This Is Still A Surprisingly Common Health Risk for Seniors

Believe it or not, seniors are still smoking!

It’s Unhealthy And Expensive Too!

As we age, many systems in the body start to slow down, especially the respiratory system. Things can affect this process even more, including smoking. In fact, about 8% of older adults — those age 65 and up — smoke, according to the CDC. This can lead to a myriad of health issues as they get older. Everyone wants to live their best life and stopping smoking can help. Smoking is an expensive habit with many risks associated with it as we’ll show you along with some advice on breaking the habit.

Smoking Stinks!

The respiratory system is affected by the environment of the air one breathes in. Carcinogens in cigarette smoke can attach themselves to clothing, hair, walls, fabric and other objects. This, in turn, leaves a film behind which attracts more dirt and dust to surfaces.

Not only does this reduce air quality, but it can also produce prominent odors in the home. One way to boost cleaner air capabilities is to install a HEPA filter which can block or remove around 99% of smoke particles and particulate pollutants. This can also help with the smell too.

Cigarettes Increase Cancer Risk

Smoking increases an individual’s risk for certain types of cancer, including lung and esophageal. But second-hand smoke is just as harmful, especially for children or those with underdeveloped respiratory systems or underlying lung disease.
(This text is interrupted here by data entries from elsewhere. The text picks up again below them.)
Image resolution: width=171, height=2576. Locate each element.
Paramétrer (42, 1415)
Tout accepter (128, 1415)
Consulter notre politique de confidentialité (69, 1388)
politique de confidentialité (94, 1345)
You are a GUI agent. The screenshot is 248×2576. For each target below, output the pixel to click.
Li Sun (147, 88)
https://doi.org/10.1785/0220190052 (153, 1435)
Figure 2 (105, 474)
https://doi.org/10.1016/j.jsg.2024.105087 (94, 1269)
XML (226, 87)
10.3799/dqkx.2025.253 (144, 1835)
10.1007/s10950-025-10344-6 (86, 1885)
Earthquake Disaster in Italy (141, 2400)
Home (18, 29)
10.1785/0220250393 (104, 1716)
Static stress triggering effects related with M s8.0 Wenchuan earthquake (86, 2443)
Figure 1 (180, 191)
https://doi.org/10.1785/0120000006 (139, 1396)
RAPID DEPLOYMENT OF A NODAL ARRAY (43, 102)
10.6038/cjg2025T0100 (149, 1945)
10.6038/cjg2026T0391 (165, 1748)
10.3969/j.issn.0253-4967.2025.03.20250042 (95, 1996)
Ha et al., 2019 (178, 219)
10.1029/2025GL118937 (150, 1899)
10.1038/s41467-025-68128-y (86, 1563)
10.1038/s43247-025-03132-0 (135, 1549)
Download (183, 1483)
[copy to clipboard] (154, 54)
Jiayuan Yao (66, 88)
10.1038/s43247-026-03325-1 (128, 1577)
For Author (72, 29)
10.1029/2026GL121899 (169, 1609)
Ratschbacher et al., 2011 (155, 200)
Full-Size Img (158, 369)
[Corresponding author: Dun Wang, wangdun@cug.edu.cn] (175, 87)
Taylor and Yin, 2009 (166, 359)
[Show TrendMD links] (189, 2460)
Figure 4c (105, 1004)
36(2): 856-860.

Seniors who smoke should have a health checkup every six months to make sure their respiratory system is functioning properly. The doctor may order a chest x-ray and spirometry breathing test to get a complete picture.

Smoking Can Cause Respiratory Ailments

Lung function decreases as we get older, so taking care of those breathing mechanisms should be a priority. Older adults who smoke are at increased risk for:

  • COPD, or chronic obstructive pulmonary disease
  • Asthma and emphysema
  • Chronic bronchitis
  • Smoker’s cough with increased mucus production
  • Heart attack and stroke

The best thing to do is to quit smoking, but keeping the home environment clean helps the smoker and their family as well. A semi-annual air duct cleaning can help. Choose a hypoallergenic cleaning system that removes debris, dander and dust but also uses a solution to disinfect surfaces. This removes trapped allergens that could trigger respiratory distress.

Ways to Quit

Unfortunately, all tobacco products, even smokeless tobacco, can impact breathing and increase cancer risks. Quitting is important for everyone, but especially seniors. Fortunately, some diseases can be improved or even prevented by quitting smoking altogether. Nicotine patches, gums and candies can help. Speak to a health care professional if there is difficulty in quitting cold turkey.

Stopping smoking altogether and avoiding second-hand smoke is the best way to improve respiratory health. Seek out support groups in-person and online to help make smoking cessation a success. Replace cigarettes with healthy activities like walking or gardening. The outcome is a healthier lifestyle for you and your family, and maybe a little extra money in your pocket.